#### TEXTO PARA LEITURA
◇ ◇ ◇ ◇ ◇

Evento em SP com palestras, debates e shows reúne intelectuais de vários países para discutir o legado de Oswald

Antropofagia devora a atualidade no EIA!

CARLOS CALADO
ESPECIAL PARA A FOLHA

Intelectuais de vários países reúnem-se, em São Paulo, para discutir o legado e a atualidade da antropofagia de Oswald de Andrade. Em 1928, no "Manifesto Antropófago", o escritor modernista propôs que a cultura brasileira se renovasse a partir da assimilação crítica de idéias e modelos estrangeiros.
Dirigido e concebido pelo diretor de teatro José Celso Martinez Corrêa, o EIA! (Encontro Internacional de Antropofagia) acontece de hoje a sábado, no Sesc Pompéia. A programação inclui palestras, debates, shows, leituras teatrais e uma instalação do artista plástico Aguilar.

◇ ◇ ◇ ◇ ◇

#### EXERCÍCIOS
1. Com base no texto sobre o encontro de antropofagia, explique com que finalidade intelectuais de vários países se reúnem em São Paulo.
2. Transcreva, sem alterações, o trecho do texto sobre o encontro de antropofagia que começa nas palavras "Antropofagia devora a" e termina logo após "artista plástico Aguilar.".
O material não é necessário para resolver estas tarefas.

#### DADOS ARMAZENADOS
◇ ◇ ◇ ◇ ◇

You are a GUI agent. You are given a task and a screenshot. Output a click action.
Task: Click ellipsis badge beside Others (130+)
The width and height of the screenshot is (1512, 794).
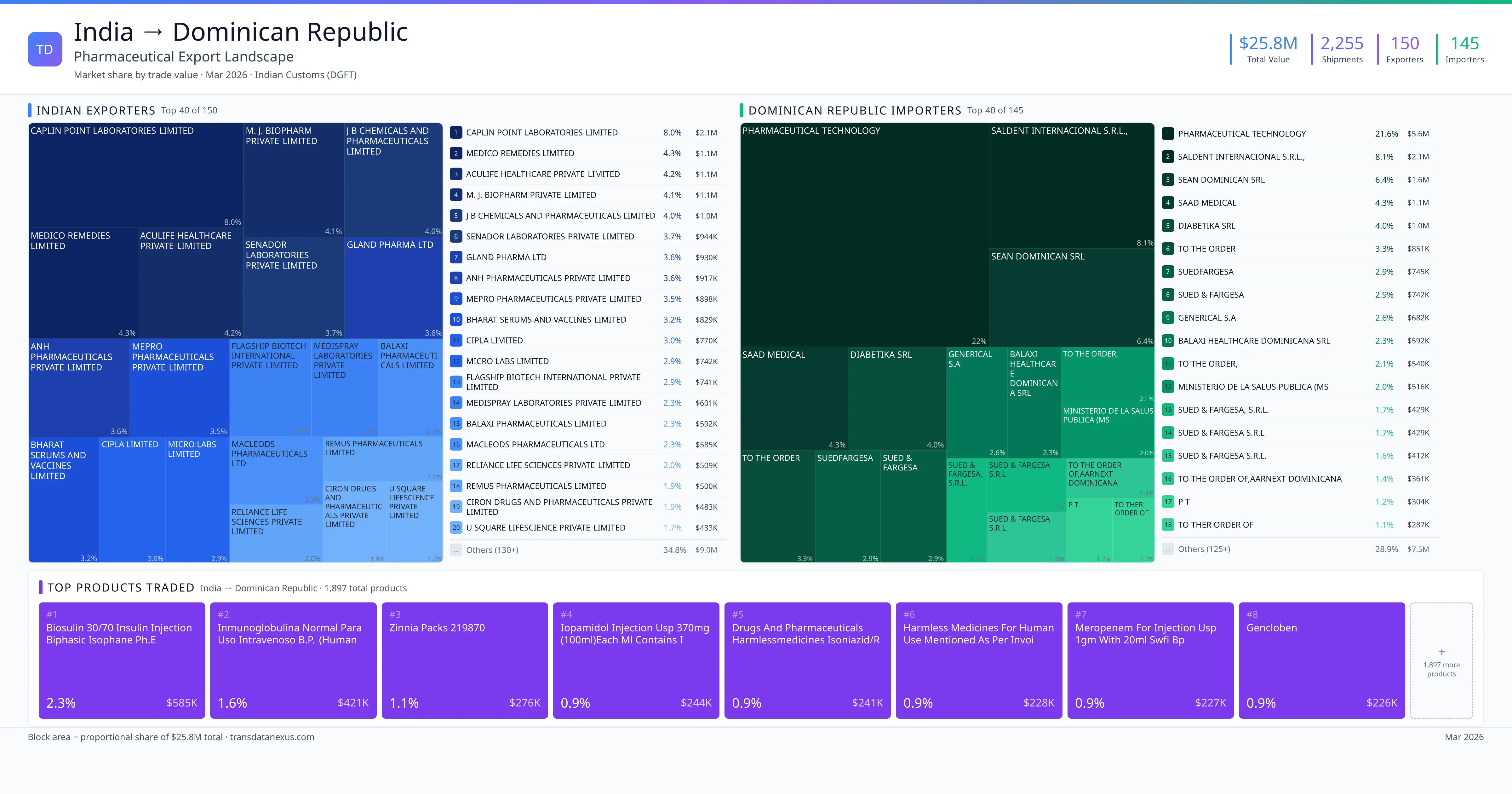point(455,550)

◇ ◇ ◇ ◇ ◇

#### RESPOSTAS EM ORDEM
1. Eles se reúnem para discutir o legado e a atualidade da antropofagia de Oswald de Andrade. Em 1928, no "Manifesto Antropófago", o escritor modernista propôs que a cultura brasileira se renovasse a partir da assimilação crítica de ideias e modelos estrangeiros.

2.
Antropofagia devora a atualidade no EIA!

CARLOS CALADO
ESPECIAL PARA A FOLHA

Intelectuais de vários países reúnem-se, em São Paulo, para discutir o legado e a atualidade da antropofagia de Oswald de Andrade. Em 1928, no "Manifesto Antropófago", o escritor modernista propôs que a cultura brasileira se renovasse a partir da assimilação crítica de idéias e modelos estrangeiros.
Dirigido e concebido pelo diretor de teatro José Celso Martinez Corrêa, o EIA! (Encontro Internacional de Antropofagia) acontece de hoje a sábado, no Sesc Pompéia. A programação inclui palestras, debates, shows, leituras teatrais e uma instalação do artista plástico Aguilar.